Pixel coordinate grounding data:
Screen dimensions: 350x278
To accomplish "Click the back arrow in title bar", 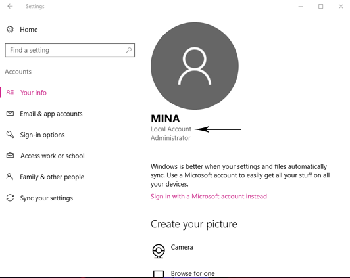I will coord(10,6).
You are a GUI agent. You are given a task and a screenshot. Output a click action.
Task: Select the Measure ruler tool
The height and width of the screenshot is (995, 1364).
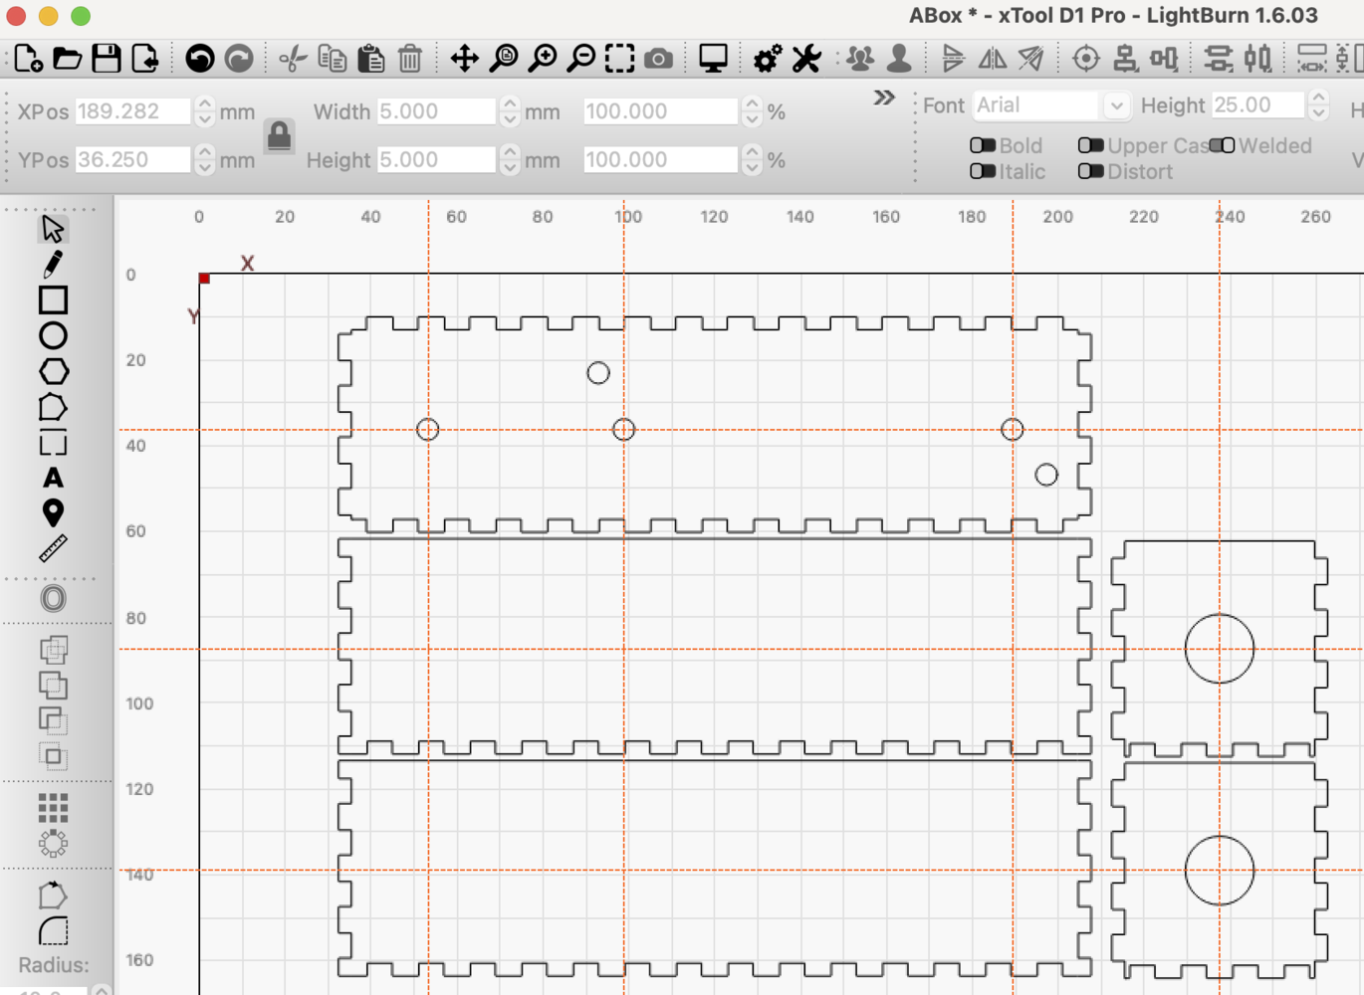[53, 548]
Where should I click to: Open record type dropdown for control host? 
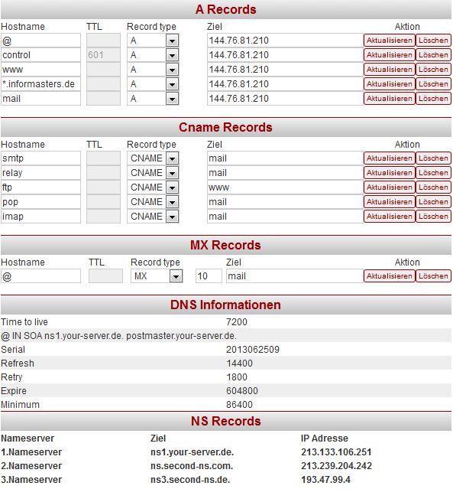pos(153,55)
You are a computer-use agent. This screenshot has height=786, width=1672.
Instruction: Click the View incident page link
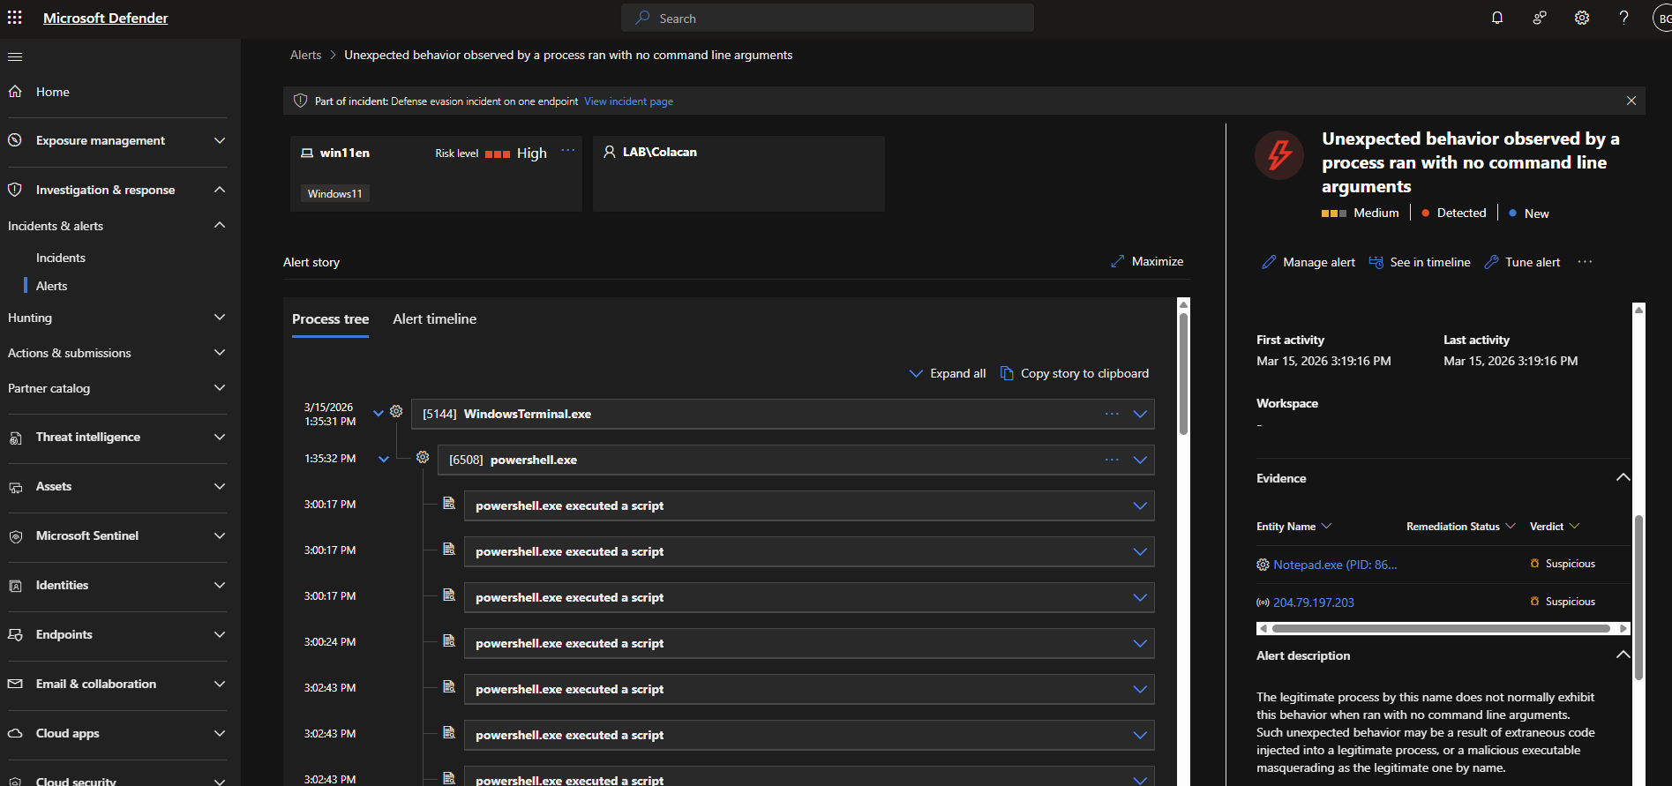click(628, 101)
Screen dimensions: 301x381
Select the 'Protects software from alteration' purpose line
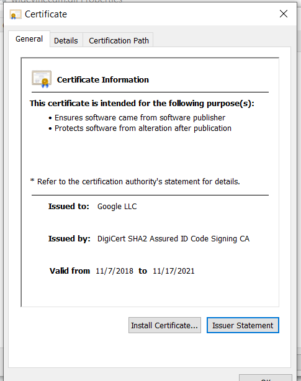point(143,128)
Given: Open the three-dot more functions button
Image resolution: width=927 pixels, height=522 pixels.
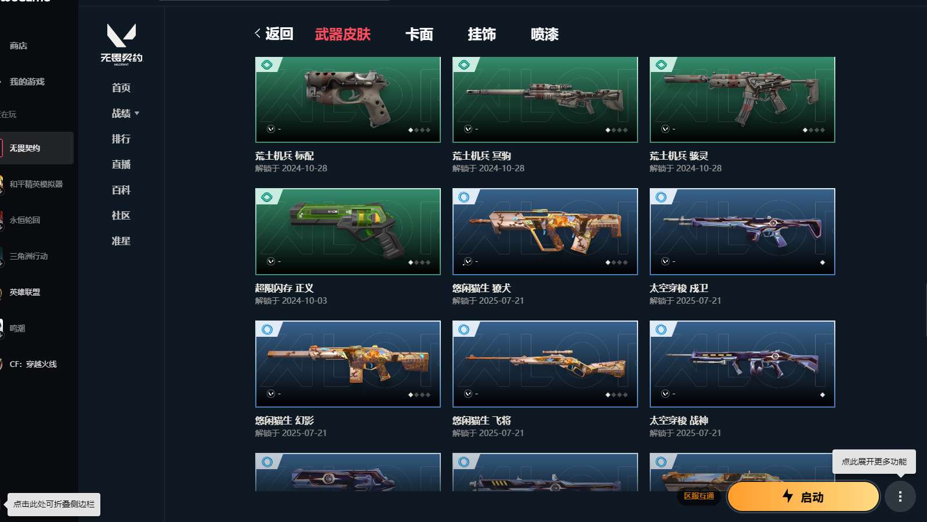Looking at the screenshot, I should [900, 496].
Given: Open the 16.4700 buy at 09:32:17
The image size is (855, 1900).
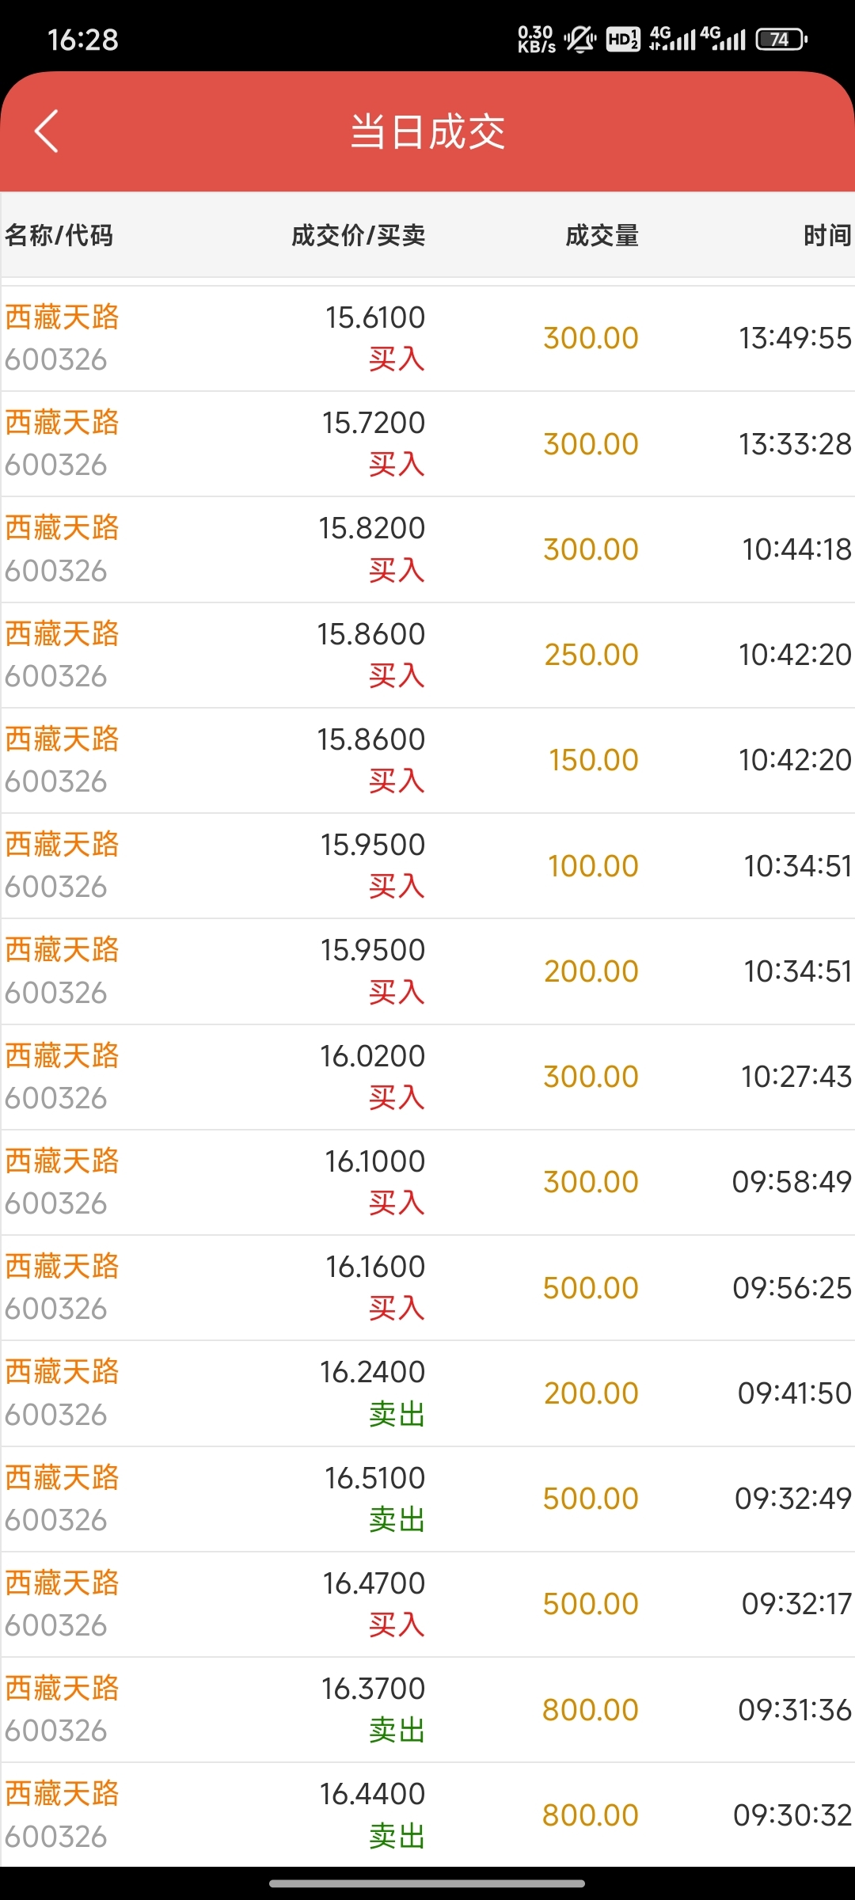Looking at the screenshot, I should pos(428,1604).
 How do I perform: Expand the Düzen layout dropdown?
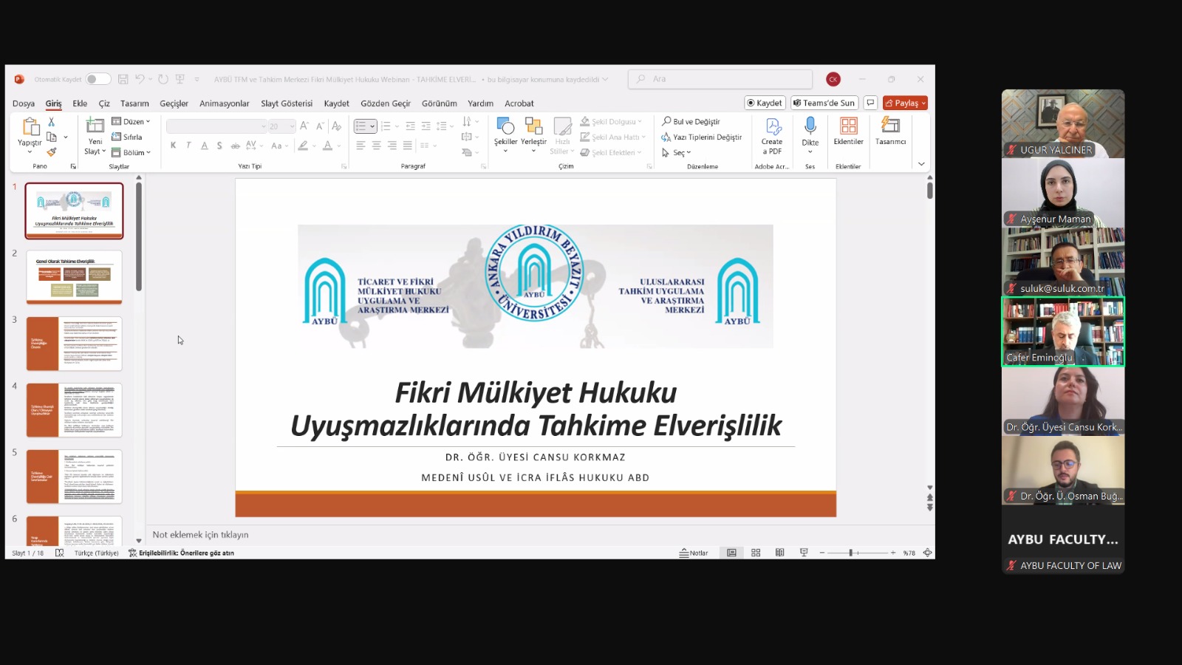(131, 121)
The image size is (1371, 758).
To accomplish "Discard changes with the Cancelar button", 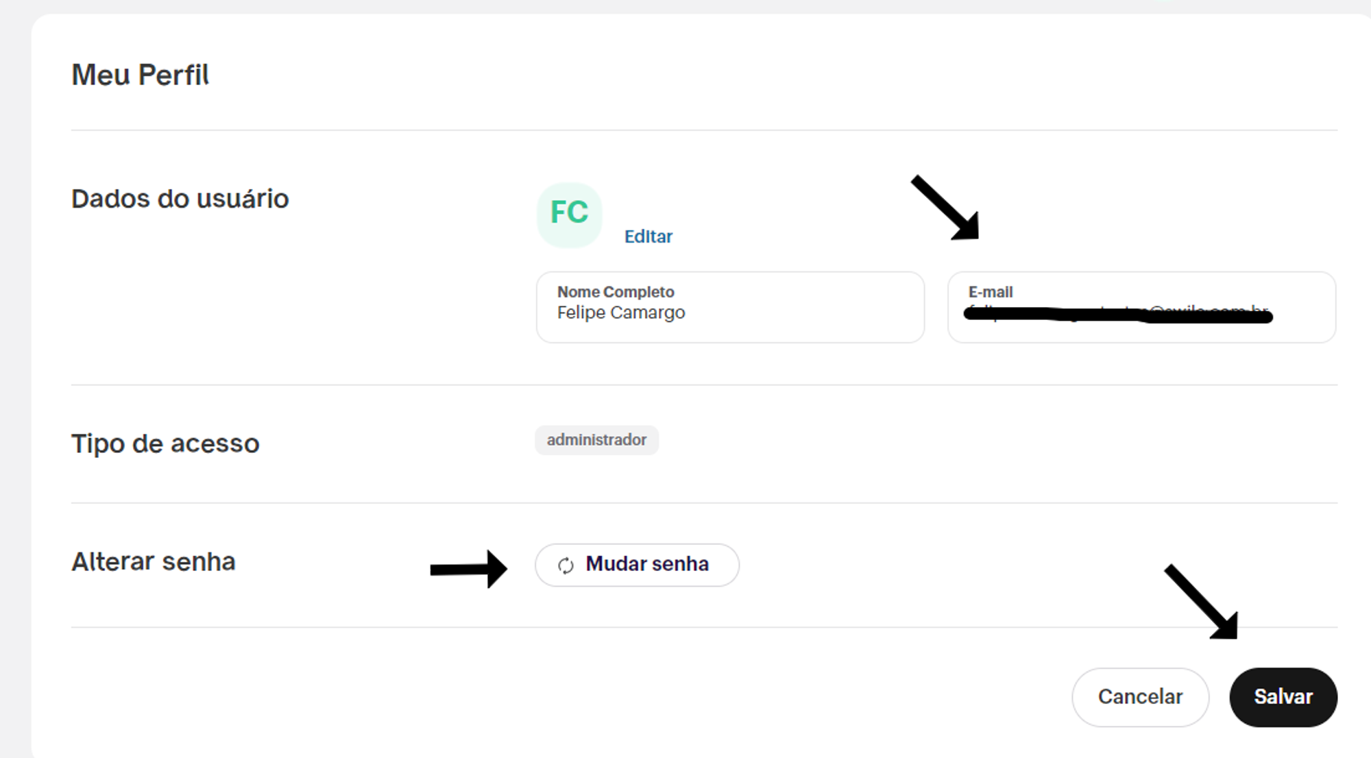I will [1140, 697].
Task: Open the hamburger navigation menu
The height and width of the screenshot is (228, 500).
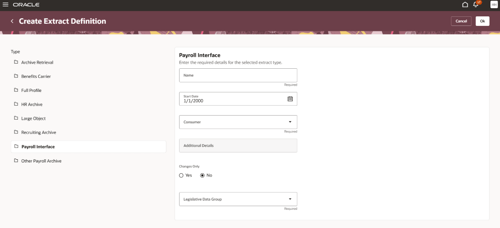Action: pyautogui.click(x=5, y=5)

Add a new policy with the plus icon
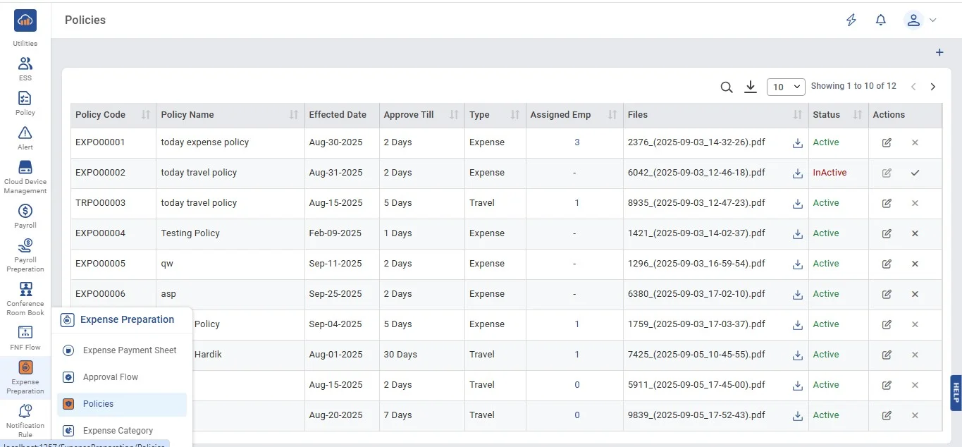tap(939, 53)
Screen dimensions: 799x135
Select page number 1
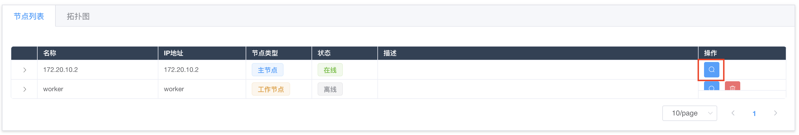pyautogui.click(x=754, y=114)
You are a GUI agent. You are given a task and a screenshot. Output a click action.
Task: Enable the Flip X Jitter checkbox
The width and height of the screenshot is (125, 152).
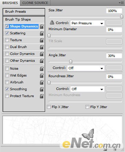coord(49,107)
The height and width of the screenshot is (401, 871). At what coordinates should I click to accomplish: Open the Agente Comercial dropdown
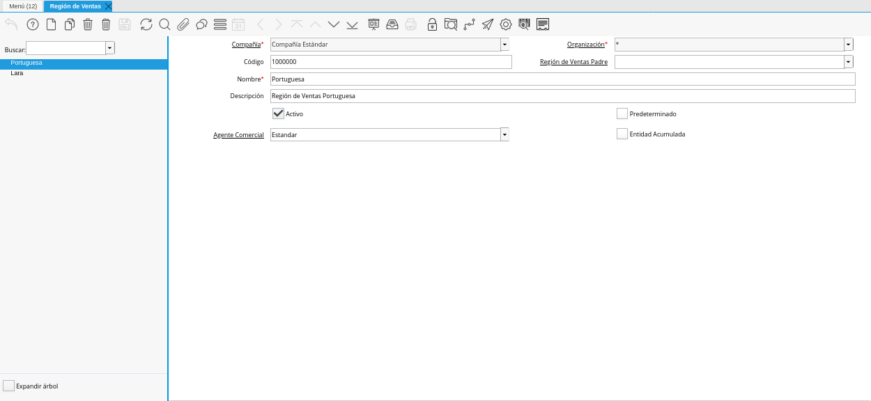pyautogui.click(x=504, y=134)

**Instructions for the task:**
Quote the lines above exactly, starting with the one that has "Task: Select the Measure ruler tool" and ending with the one that has "Given: Open the 16.4700 buy at 09:32:17"; drop the pictures and include nothing else.

**Expected answer:**
Task: Select the Measure ruler tool
The height and width of the screenshot is (995, 1364).
[53, 548]
Where should I click to: Open record type dropdown for control host? 
pos(153,55)
You are a computer-use agent. This screenshot has height=786, width=1672.
Instruction: Click the View incident page link
click(628, 101)
Screen dimensions: 301x381
Select the 'Protects software from alteration' purpose line
point(143,128)
Given: Open the three-dot more functions button
Image resolution: width=927 pixels, height=522 pixels.
Looking at the screenshot, I should [900, 496].
Given: Open the 16.4700 buy at 09:32:17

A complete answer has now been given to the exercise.